The study used three long-term federal data sets that tracked students and their academic performance.  These data sets were built on, among other things, transcript analysis so as to avoid the problem of students or graduates inflating their grades when reporting them to researchers.

While the study found that high school grades have gone up, on average, since the 1970s, it found no evidence for grade inflation at four-year colleges. In fact it found the average G.P.A. decreasing at colleges, including selective colleges. The study used data on the average G.P.A.s in 1972, 1982 and 1992 – covering periods of time that some past researchers have said that grade inflation was taking off. (It should be noted that while grade inflation is constantly debated in academe, researchers have been divided on it – with some seeing it as rampant and others doubting it.)

Average Four-Year College G.P.A.

 

1972

1982

1992

All colleges

2.73

2.50

2.33

Selective colleges

3.13

2.77

2.67


The study goes on to examine "signaling." For graduates of four-year colleges, the study found a consistent correlation between higher grades and the odds of entering a prestigious profession. While the link between grades and pay declined slightly over the decades studied, it was not a statistically significant decline.

Looking at both G.P.A.s and post-college employment, the study concludes by saying that there is "virtually no support" for the idea of grade inflation across higher education.

Stuart Rojstaczer, a retired professor at Duke University who has written extensively about grade inflation (arguing that it is a real problem), said his data and other studies show a different story.
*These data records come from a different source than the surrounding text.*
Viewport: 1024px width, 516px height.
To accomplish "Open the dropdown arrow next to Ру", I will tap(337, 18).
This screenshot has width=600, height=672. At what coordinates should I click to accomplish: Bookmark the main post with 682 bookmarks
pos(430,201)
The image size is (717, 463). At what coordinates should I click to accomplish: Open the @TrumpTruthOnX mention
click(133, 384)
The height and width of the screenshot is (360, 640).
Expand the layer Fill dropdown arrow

The period in which the authors argue for grade deflation was one in which "every published paper" has found grade inflation, Rojstaczer said. He said that he doesn't "know where the error is," but believes there is a "huge error" in the data. Rojstaczer said via e-mail that he believes the new paper has "no value."
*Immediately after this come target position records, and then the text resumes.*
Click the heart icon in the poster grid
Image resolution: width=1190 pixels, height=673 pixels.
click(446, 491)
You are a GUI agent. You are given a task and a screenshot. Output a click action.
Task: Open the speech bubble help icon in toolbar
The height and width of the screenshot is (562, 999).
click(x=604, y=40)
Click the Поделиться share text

When Inside Higher Ed relayed Rojstaczer's criticisms to the authors of the new study, they rechecked their numbers and said that they stand behind them.

Pattison explained in an e-mail that their numbers differ from others for several reasons. One is that some previous studies have included all institutions of higher education, while the new study includes only four-year institutions.

In addition, one earlier study looked only at those who completed 10 credits, a limitation the new study did not use. Pattison said that the differences in the findings actually reinforce an important point about the limitations of judging grade inflation by G.P.A. averages. "Mean G.P.A. is very sensitive to the way the population of interest is defined," she said. "It is because of this that we argue in our paper that absent other changes in the distribution of grades, mean shifts do not themselves imply devaluation."